I am working with a very large dataset (total 500GB) that is split up into more than a thousand individual .txt files (160 columns/characteristics per file, more than a million rows possible, contains a mixture of string and numeric variables), each covering a specific geo area. For files covering large areas, a single .txt file can be as large as 16GB. To cope with the large amount of data, I proceed as follows for each of the files:
- access the respective .txt file (with "fopen")
- within a while-loop import 250,000 rows using "textscan"
- process data and export smaller dataset (append if not first loop iteration)

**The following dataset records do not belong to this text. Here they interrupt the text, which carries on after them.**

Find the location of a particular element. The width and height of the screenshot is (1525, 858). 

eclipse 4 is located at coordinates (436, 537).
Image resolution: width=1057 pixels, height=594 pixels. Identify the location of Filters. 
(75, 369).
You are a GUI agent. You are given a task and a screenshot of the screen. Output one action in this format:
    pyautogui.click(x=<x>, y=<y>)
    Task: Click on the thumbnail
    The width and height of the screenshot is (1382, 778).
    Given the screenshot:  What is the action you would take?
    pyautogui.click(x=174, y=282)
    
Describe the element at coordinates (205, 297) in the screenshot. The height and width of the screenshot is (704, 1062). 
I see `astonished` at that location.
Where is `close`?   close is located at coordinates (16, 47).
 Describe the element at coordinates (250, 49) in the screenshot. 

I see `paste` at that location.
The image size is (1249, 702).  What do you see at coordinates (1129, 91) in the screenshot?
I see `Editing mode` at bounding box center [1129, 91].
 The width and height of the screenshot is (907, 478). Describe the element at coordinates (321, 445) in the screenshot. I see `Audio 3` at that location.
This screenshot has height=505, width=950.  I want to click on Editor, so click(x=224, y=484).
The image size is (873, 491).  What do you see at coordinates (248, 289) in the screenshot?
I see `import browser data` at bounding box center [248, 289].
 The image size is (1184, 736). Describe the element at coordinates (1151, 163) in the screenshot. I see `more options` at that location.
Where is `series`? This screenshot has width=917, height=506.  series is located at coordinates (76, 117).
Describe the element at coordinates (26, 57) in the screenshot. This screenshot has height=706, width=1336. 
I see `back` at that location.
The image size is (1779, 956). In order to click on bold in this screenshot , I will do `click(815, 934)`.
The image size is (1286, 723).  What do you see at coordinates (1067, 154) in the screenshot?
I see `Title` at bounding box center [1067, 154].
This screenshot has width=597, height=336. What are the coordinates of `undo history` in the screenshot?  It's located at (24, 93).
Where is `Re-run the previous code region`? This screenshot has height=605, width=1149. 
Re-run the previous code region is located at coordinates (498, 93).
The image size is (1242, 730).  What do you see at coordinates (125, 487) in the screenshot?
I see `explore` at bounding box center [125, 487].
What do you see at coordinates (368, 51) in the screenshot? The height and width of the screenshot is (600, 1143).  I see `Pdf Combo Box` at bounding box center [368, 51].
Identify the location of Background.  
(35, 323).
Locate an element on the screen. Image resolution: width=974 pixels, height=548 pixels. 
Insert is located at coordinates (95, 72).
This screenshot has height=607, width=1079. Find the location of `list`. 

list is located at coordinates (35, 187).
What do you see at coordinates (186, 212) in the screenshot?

- repeat steps above until end of the .txt file is reached (while ~feof)
The code that imports the data looks like this:
fileID = fopen(filename) ;
'HeaderLines', double(first_iteration==1),'EndOfLine','\r\n','EmptyValue',-1) ;
Doing so allows me to effectively reduce the size of my dataset such that I can conveniently work with the full dataset later.
My problem is the following: The code works perfectly well for ALL files (including the very large .txt ones) with version 2019a. With version 2021a (if I recall correctly, it did not work with 2020a either), the code works perfectly well UNTIL the code reaches a file that is too large. At this point, the code (instantaneously!) stops with an "out of memory" error:
Out of memory.
I suspect that the newer "textscan" function recognizes the filesize that is to be accessed would be too large to load in fully (which it is), but does not recognize that I only want 250k lines at a time.
I looked at the "readtable" command, but as far as I know, this command does not allow to import smaller stacks of data once at a time (only for spreadsheets).
Is there a workaround/fix for my issue? As I work (and worked) frequenty with these types of codes, I would be eternally stuck with the 2019 version. Thank you very much in advance for your help.